Mas, admitindo que este bastonário não é responsável por isso, e acreditando que a situação se tenha alterado, pelo menos em algumas especialidades, seria bom que nos esclarecesse sobre a melhor forma de evitar o excesso de oferta se não pretende que os médicos possam ter condições para emigrar. Deverão ficar em Portugal, recorrendo ao subsídio de desemprego? Ou deverá o Estado admiti-los nos seus quadros, mesmo que não haja doentes que o justifiquem? E, se for esse o caso, não constituirá essa conduta um crime económico, a exemplo daqueles que ele denuncia? É que no final do discurso, José Manuel Silva defendeu o julgamento dos "governantes da última década, para condenar os corruptos e ilibar os justos, mas sobretudo para transmitir uma mensagem de responsabilização", já que "não é tolerável que alguém conduza o país à bancarrota e não seja, no mínimo, julgado por crime económico".

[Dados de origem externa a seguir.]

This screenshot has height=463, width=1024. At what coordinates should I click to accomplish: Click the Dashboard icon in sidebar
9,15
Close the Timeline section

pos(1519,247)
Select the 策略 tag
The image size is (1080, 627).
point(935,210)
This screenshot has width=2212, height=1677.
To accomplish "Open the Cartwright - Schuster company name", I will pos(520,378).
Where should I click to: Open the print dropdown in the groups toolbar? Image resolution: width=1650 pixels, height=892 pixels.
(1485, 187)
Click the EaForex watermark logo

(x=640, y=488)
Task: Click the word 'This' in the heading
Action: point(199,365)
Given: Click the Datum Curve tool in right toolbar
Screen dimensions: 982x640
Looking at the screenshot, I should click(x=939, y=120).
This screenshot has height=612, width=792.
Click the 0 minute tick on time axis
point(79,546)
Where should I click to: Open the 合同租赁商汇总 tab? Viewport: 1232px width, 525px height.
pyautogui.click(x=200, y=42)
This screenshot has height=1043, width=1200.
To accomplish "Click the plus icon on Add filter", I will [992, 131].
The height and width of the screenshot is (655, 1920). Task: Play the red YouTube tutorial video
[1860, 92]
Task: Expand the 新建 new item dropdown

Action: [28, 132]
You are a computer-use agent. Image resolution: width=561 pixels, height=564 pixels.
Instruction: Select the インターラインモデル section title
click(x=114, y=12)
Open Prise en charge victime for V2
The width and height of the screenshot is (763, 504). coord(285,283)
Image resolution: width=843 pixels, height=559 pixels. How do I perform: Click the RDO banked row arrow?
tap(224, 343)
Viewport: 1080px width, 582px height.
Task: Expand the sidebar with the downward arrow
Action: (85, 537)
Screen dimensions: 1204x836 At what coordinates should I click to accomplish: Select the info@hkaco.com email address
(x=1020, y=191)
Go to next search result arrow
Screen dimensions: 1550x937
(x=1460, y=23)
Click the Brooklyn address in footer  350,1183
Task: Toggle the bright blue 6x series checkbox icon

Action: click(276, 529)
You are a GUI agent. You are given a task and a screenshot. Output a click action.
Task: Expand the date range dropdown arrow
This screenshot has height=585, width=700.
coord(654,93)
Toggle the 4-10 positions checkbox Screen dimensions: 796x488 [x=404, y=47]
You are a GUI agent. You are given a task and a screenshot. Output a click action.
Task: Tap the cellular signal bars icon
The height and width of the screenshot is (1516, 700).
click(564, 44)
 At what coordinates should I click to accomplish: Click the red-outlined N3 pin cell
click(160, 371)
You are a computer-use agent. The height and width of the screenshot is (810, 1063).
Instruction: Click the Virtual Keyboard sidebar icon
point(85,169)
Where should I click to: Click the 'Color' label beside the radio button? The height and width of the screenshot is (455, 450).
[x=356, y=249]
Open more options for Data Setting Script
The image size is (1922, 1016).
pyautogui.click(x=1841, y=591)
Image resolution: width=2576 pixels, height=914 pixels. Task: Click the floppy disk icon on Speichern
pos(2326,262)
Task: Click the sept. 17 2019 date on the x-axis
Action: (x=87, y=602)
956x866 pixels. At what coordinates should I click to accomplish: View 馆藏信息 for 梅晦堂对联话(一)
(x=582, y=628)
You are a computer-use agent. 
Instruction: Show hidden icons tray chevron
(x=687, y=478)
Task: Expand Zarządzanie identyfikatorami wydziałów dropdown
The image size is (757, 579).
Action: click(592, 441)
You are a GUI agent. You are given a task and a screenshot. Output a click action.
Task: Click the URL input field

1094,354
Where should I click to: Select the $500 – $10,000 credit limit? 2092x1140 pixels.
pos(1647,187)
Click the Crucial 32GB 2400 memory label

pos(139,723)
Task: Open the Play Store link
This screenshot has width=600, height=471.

As convicções do bastonário da Ordem dos Médicos são, naturalmente, legítimas. Estão, aliás, alinhadas com as de muitos interesses corporativos que se vão manifestando, agora que alguns dos seus privilégios estão em risco. Na questão da emigração, por exemplo, a verdade inconveniente que ouvimos da boca do primeiro-ministro deixou as mentes brilhantes em sobressalto. Pois, Passos Coelho parece alimentar-se com o soro da verdade, o que não é politicamente correcto neste país do "faz de conta".
O caso mais extraordinário é o da anterior ministra do Trabalho que, como se sabe, teve resultados apreciáveis na criação de emprego. Esta semana, em entrevista à RTP-I, revelou-se indignada por Passos Coelho admitir essa possibilidade. Curioso, ou talvez não, é que esta senhora, gravemente enferma com a amnésia selectiva que afectou muitos dos nossos anteriores governantes, disse, em entrevista à FOX News, em Dezembro de 2010, quando tinha responsabilidades governativas, que os jovens portugueses deveriam ser abertos e flexíveis, e admitiu que isso incluía a emigração, tal como os portugueses fazem há décadas... Será que José Manuel Silva tem cura para esta maleita?